## Dataset entries
= = = = =

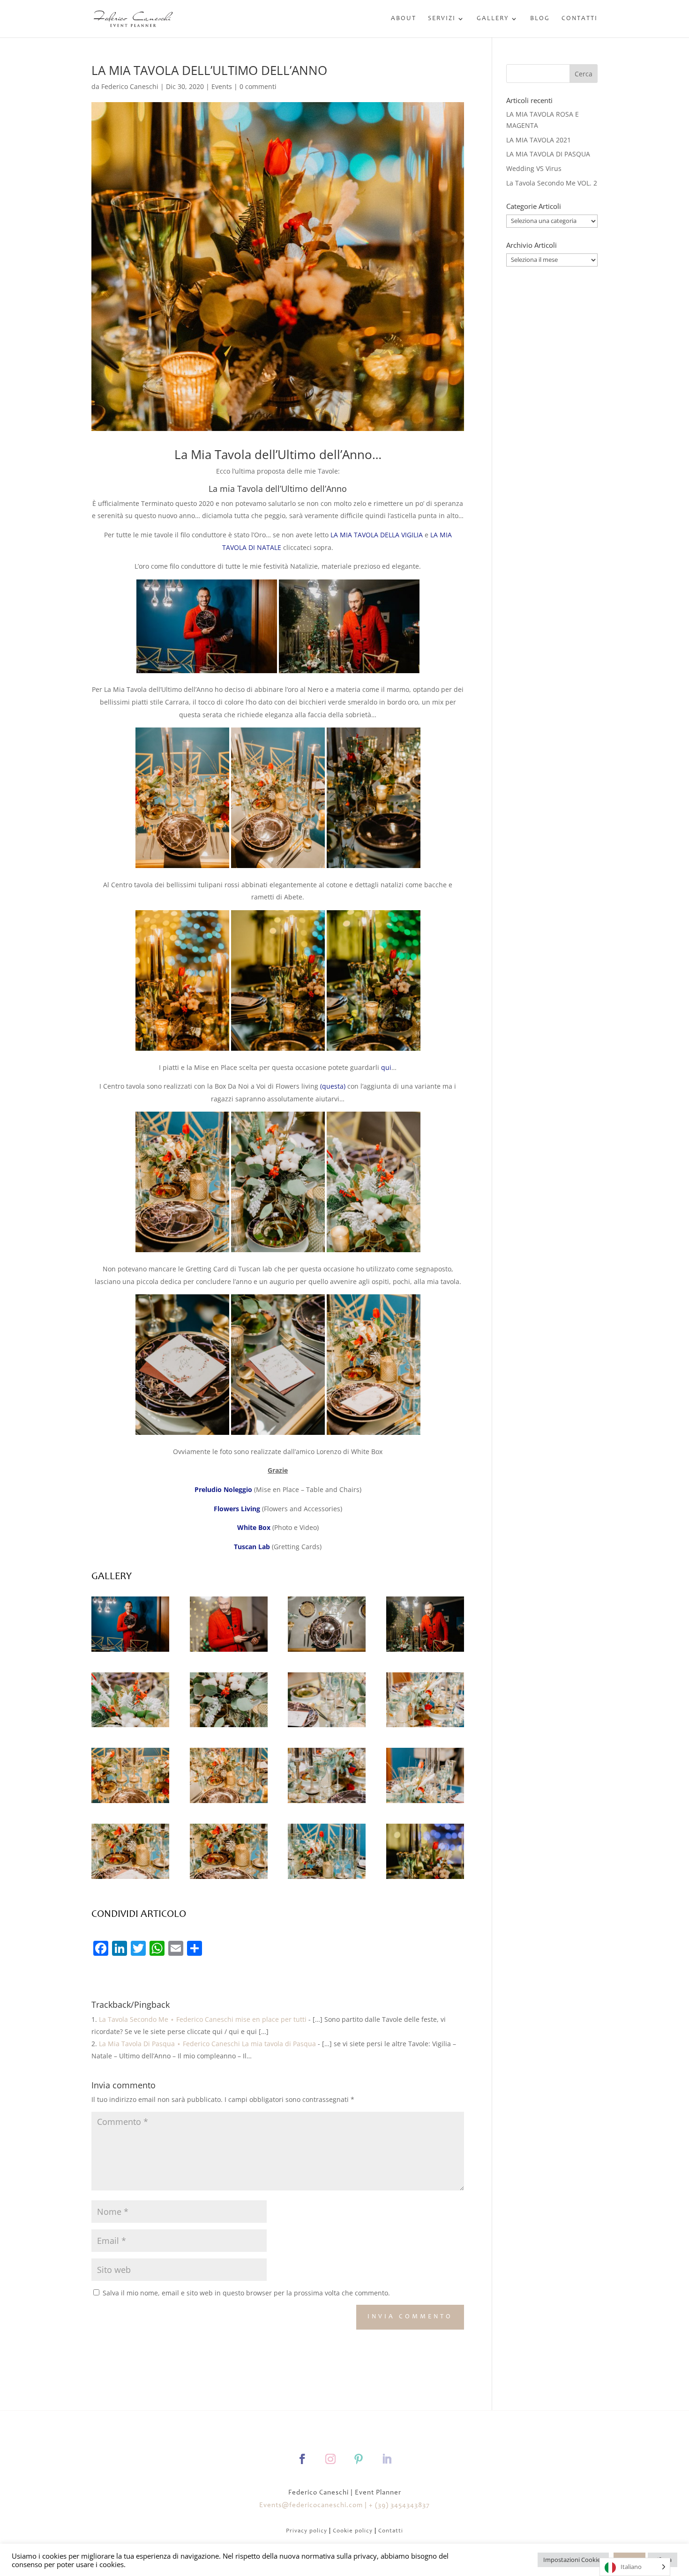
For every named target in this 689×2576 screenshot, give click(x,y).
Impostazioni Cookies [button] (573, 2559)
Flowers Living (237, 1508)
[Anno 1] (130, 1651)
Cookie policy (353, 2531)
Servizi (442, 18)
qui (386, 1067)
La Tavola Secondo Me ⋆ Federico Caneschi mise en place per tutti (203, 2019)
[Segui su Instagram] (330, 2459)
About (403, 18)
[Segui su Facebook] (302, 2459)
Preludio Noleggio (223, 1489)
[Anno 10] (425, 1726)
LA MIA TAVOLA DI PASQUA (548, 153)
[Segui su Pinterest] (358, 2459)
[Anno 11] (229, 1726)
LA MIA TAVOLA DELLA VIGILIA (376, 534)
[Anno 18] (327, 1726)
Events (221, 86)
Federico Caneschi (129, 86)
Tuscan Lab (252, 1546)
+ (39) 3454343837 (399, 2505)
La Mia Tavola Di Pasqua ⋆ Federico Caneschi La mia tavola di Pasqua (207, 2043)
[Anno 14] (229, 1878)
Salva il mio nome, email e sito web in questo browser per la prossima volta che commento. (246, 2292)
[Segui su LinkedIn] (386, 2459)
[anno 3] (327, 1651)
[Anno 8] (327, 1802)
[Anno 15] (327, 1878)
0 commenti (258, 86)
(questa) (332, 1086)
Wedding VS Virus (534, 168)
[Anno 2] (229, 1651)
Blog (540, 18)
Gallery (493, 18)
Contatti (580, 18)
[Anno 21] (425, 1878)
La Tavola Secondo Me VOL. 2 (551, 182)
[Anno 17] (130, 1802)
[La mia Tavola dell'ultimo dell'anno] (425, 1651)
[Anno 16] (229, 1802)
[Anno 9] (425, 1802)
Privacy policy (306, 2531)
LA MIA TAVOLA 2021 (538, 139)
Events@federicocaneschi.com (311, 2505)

= = = = =

## Task objective
Write out each entry word for word, images excluded.

## Written answer
For every named target in this 689×2576 screenshot, give click(x,y).
Impostazioni Cookies [button] (573, 2559)
Flowers Living (237, 1508)
[Anno 1] (130, 1651)
Cookie policy (353, 2531)
Servizi (442, 18)
qui (386, 1067)
La Tavola Secondo Me ⋆ Federico Caneschi mise en place per tutti (203, 2019)
[Segui su Instagram] (330, 2459)
About (403, 18)
[Segui su Facebook] (302, 2459)
Preludio Noleggio (223, 1489)
[Anno 10] (425, 1726)
LA MIA TAVOLA DI PASQUA (548, 153)
[Segui su Pinterest] (358, 2459)
[Anno 11] (229, 1726)
LA MIA TAVOLA DELLA VIGILIA (376, 534)
[Anno 18] (327, 1726)
Events (221, 86)
Federico Caneschi (129, 86)
Tuscan Lab (252, 1546)
+ (39) 3454343837 (399, 2505)
La Mia Tavola Di Pasqua ⋆ Federico Caneschi La mia tavola di Pasqua (207, 2043)
[Anno 14] (229, 1878)
Salva il mio nome, email e sito web in questo browser per la prossima volta che commento. (246, 2292)
[Segui su LinkedIn] (386, 2459)
[anno 3] (327, 1651)
[Anno 8] (327, 1802)
[Anno 15] (327, 1878)
0 commenti (258, 86)
(questa) (332, 1086)
Wedding VS Virus (534, 168)
[Anno 2] (229, 1651)
Blog (540, 18)
Gallery (493, 18)
Contatti (580, 18)
[Anno 21] (425, 1878)
La Tavola Secondo Me VOL. 2 (551, 182)
[Anno 17] (130, 1802)
[La mia Tavola dell'ultimo dell'anno] (425, 1651)
[Anno 16] (229, 1802)
[Anno 9] (425, 1802)
Privacy policy (306, 2531)
LA MIA TAVOLA 2021 (538, 139)
Events@federicocaneschi.com (311, 2505)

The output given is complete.